Die Tempelhofer Grünen-Stadträtin Sibyll Klotz befürchtet, dass ein bedingungsloses Grundeinkommen die Gesellschaft weiter spaltet. Sie will Menschen nicht "Geld in die Hand drücken und sie damit ruhigstellen".
taz: Frau Klotz, was spricht gegen ein bedingungsloses Grundeinkommen?
Sibyll Klotz: Die BefürworterInnen eines Grundeinkommens wollen allen, ob sie Bedarf haben oder nicht, ein Einkommen garantieren. Dafür muss möglicherweise auf zielgerichtete Hilfen verzichtet werden. Ich habe die Befürchtung, dass dies dazu führt, dass sich die Gesellschaft eines Personenkreises entledigt, indem man den Menschen Geld in die Hand drückt und sie damit ruhigstellt. Das möchte ich nicht.
Sondern?
Die Verfechterinnen der Grundsicherung, zu denen ich mich zähle, sagen: Wir wollen den Regelsatz des Arbeitslosengeldes II erhöhen, wir wollen zielgerichtete Hilfen für diejenigen, die Hilfe wirklich nötig haben, für Kinder etwa. Wir wollen die Anrechnung des Partnereinkommens verändern und nicht an Bedarfsgemeinschaften koppeln, und wir wollen Menschen mehr Teilhabe an der Gesellschaft ermöglichen, indem wir in Strukturen investieren.
Das wollen die Verfechter des Grundeinkommens aber auch.
Ich glaube nicht, dass beides zusammen realisierbar ist. Ich glaube, wenn wir das Geld für ein bedingungsloses Grundeinkommen ausgeben, werden wir nicht mehr die finanzielle Kraft haben für Dinge, die ich für wichtiger halte. Ein Beispiel: Die viel größere Herausforderung ist es, Arbeit, die wir überall sehen, zu finanzieren und neue Arbeitsfelder zu erschließen, etwa in der gesundheitlichen Prävention.
Wie viel Geld wollen Sie denn in soziale Bereiche - Bildung, Gesundheit, Arbeit - stecken?
Darum geht es erst mal nicht. Auf der Landesdelegiertenkonferenz geht es zunächst um die Frage, in welche Richtung die soziale Absicherung reformiert werden soll.
Deshalb fordern Sie Hartz IV plus?
Nein, wir wollen Hartz IV zu einer echten sozialen Grundsicherung weiterentwickeln.
Und das Arbeitslosengeld II halten Sie nach wie vor für richtig?
Ja, die Zusammenlegung von Arbeitslosenhilfe und Sozialhilfe war richtig, weil damit die SozialhilfeempfängerInnen, für die sich früher niemand interessierte, endlich sichtbar wurden.
Halten Sie auch die bürokratischen Bedarfsprüfungen für richtig?
Man kann bürokratischen Aufwand reduzieren, aber im Grunde finde ich es richtig, dass nicht an jeden gezahlt wird, sondern nur an die, die wirklich bedürftig sind.

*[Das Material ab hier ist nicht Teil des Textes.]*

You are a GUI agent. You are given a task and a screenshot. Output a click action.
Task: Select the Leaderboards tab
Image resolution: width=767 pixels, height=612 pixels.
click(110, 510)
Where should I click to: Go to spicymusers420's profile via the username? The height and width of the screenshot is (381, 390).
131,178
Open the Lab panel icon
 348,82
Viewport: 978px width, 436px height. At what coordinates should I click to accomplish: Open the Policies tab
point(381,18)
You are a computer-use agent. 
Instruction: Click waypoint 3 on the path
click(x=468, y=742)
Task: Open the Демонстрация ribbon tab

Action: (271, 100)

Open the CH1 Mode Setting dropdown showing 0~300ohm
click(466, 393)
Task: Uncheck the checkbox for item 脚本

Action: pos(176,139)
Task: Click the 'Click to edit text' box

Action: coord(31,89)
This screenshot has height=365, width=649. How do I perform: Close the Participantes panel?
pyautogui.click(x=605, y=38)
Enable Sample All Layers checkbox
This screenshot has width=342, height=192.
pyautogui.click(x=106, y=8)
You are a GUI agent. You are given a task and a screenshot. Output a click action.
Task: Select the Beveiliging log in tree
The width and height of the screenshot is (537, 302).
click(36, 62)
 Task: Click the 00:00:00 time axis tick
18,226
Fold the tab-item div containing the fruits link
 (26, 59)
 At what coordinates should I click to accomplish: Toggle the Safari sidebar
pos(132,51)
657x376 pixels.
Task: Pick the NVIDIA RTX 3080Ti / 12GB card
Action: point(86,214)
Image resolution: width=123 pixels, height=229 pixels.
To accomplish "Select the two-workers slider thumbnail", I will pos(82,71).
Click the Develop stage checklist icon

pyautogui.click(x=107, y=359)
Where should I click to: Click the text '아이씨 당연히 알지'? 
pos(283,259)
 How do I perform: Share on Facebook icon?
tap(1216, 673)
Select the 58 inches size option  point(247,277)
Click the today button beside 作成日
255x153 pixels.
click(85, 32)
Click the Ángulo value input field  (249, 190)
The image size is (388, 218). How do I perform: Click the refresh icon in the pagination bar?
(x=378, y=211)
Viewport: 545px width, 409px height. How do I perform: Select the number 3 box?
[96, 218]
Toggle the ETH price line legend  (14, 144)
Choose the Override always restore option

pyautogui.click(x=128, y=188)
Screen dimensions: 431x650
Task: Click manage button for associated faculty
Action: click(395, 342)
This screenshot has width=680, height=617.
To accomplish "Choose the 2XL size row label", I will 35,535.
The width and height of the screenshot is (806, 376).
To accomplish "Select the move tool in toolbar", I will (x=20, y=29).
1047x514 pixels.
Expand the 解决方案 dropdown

Jemand, der richtig viel privates Vermögen hat, braucht kein Arbeitslosengeld II.
Wie tief sind die Gräben zwischen denen, die ein bedingungsloses Grundeinkommen fordern, und denen, die dagegen sind?
Ich denke, die Gräben sind nicht sehr tief, die Gemeinsamkeiten sind größer. Auch ich bin etwa dafür, dass ein Mindestmaß an Lebensunterhalt - zum Essen, Schlafen und Wohnen - sanktionsfrei sein muss. Es ist menschenunwürdig, in das Existenzminimum hineinzusanktionieren. Damit hilft man den Menschen nicht.